WASHINGTON – Patients suffering from multiple chronic conditions are relying more and more on alternative medicine, but doctors say some so-called nutraceuticals could interfere with their medical treatment.
Researchers reporting to the U.S. Centers for Disease Control and Prevention crunched numbers from the government’s 2012 National Health Interview Survey and found it has become common for these patients to engage in self-care by adding on treatments ranging from acupuncture to mind-body therapies and even the use of dietary supplements.
But it is the use of all those supplements — from herbal remedies to mega-vitamins — that has doctors concerned.

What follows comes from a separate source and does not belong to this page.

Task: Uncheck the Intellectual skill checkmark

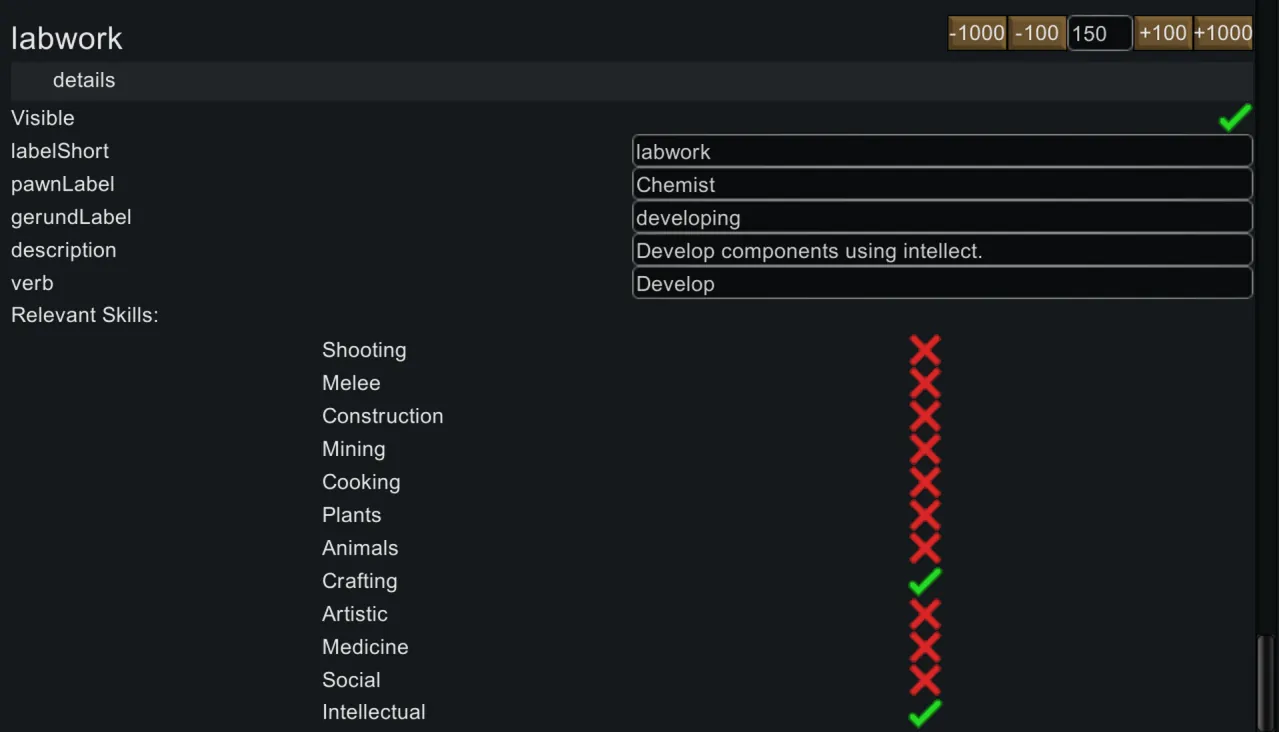Action: pyautogui.click(x=925, y=713)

“Definitely, in the area of nutraceuticals there is a lot more interest and use of them,” says Dr. Linda Lee, a gastroenterologist and director of the Johns Hopkins Integrative Medicine and Digestive Center.

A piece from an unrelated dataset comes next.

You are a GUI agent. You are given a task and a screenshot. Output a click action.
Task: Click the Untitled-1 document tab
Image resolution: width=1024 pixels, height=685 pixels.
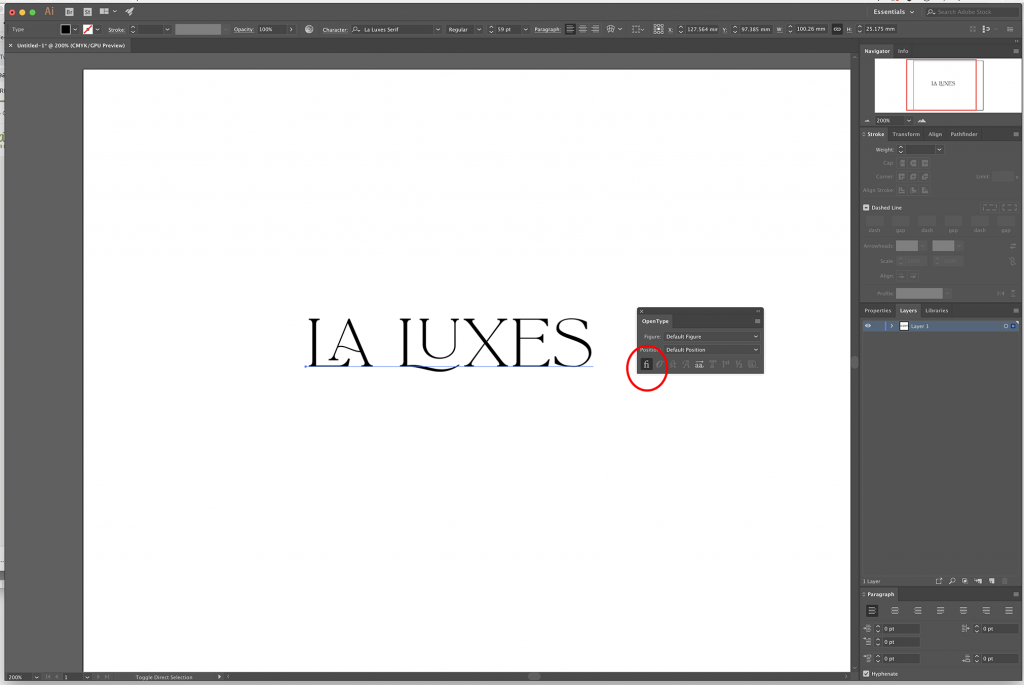tap(70, 45)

These supplements are not regulated by the Food and Drug Administration. And Lee says they are heavily advertised even though there might not be evidence to demonstrate that they are actually beneficial.
Even worse, some supplements have the potential for worrisome interactions with prescription medications. And for cancer patients undergoing chemotherapy or radiation, they can be especially dangerous.
“There are a lot of concerns that supplements could interfere with the effectiveness of those therapies,” cautions Lee.
That doesn’t mean all alternative therapies are harmful for people with multiple chronic conditions. Therapeutic massage, for example, can help adults suffering from arthritis. And dietary changes are beneficial for those with gastric reflux.
Lee says yoga and mind-body therapy have been shown to be especially effective in helping patients manage their symptoms, according to recent studies. She notes acupuncture, despite its popularity in other parts of the world, is probably the least common form of alternative medicine used by Americans.
All the same, anyone with chronic medical conditions should confer with his or her doctor before trying any form of alternative treatment, and that goes double for supplements.
“I think people tend to use these therapies because they perceive of them as being natural,” Lee explains. “As a physician, I want to understand why they are interested in these therapies, and I also want to make sure that whatever they decide to do, that they are safe.”